Lang then looked at the daily chart of Intel, which had major lackluster performance earlier in the year. Since Aug. 24, it has exploded but somehow managed to stay under-the-radar. Lang actually found that Intel's rally has helped to pull up many of the other semiconductor names, too.
Best of all, Lang pointed out that Intel has a powerful inverse head-and-shoulders pattern in the chart. This is one of the most reliable positive chart formations out there, even if it sounds like a bottle of shampoo.
He found that Intel has just crossed the neckline of the pattern, which means that the inverse head and shoulders formation is the real deal. Based on this bullish formation, Lang thinks Intel can travel up to $35 from $31.74 where it closed on Tuesday.
The only thing that kept Lang from framing the picture of Intel's beautiful chart was the fact that the 50-day moving average is still below the long-term 200-day moving average.
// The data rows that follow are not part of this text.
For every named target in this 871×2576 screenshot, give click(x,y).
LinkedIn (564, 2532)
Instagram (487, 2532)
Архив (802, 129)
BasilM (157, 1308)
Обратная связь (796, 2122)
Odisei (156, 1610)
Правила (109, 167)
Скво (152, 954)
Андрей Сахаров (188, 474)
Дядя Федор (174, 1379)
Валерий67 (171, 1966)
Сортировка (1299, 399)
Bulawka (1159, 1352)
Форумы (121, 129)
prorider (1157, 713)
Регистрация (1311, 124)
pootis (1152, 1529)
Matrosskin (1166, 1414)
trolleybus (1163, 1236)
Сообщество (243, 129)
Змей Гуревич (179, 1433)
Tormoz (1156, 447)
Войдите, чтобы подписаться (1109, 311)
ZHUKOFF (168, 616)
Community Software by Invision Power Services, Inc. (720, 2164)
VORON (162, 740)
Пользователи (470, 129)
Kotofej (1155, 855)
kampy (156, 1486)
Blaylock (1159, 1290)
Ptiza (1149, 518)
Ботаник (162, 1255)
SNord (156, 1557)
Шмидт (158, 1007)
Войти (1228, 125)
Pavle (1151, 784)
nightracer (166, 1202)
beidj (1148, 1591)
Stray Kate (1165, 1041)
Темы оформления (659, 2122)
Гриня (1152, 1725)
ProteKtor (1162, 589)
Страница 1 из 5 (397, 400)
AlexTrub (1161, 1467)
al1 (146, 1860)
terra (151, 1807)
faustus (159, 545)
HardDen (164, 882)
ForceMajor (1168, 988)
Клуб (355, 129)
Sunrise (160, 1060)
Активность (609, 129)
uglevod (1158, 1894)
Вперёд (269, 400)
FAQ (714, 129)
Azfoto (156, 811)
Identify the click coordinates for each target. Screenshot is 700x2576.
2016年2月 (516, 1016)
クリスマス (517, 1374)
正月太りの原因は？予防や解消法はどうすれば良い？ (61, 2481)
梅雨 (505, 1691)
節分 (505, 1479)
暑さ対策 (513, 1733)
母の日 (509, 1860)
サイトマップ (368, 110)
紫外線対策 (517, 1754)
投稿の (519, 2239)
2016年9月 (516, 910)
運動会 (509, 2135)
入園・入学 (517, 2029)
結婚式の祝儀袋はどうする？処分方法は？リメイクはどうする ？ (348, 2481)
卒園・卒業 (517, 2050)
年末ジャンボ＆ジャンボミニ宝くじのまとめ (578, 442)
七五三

However, he thinks that could change soon.
"The company reports next Tuesday, and we really don't know how the quarter is going to be, so if you want to buy Intel, I suggest putting on a little bit of your position if we get some weakness before the earnings report, and then waiting until after the quarter to buy the rest," Cramer said.
So, if the market gets another big downdraft, Lang's charts show both Intel and Microsoft can keep roaring. These are exactly the kind of stocks to buy on that downdraft, or even if there isn't.